■ Aim of the task:
Every line from the one with "The width and" through the final line of the entries below should be returned exactly; leave out all other lines.

Provided data below:

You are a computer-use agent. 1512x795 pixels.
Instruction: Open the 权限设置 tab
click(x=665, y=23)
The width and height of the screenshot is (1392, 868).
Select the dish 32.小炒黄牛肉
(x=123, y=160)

End of Provided data.

■ Task solution:
The width and height of the screenshot is (1392, 868).
Select the dish 32.小炒黄牛肉
(x=123, y=160)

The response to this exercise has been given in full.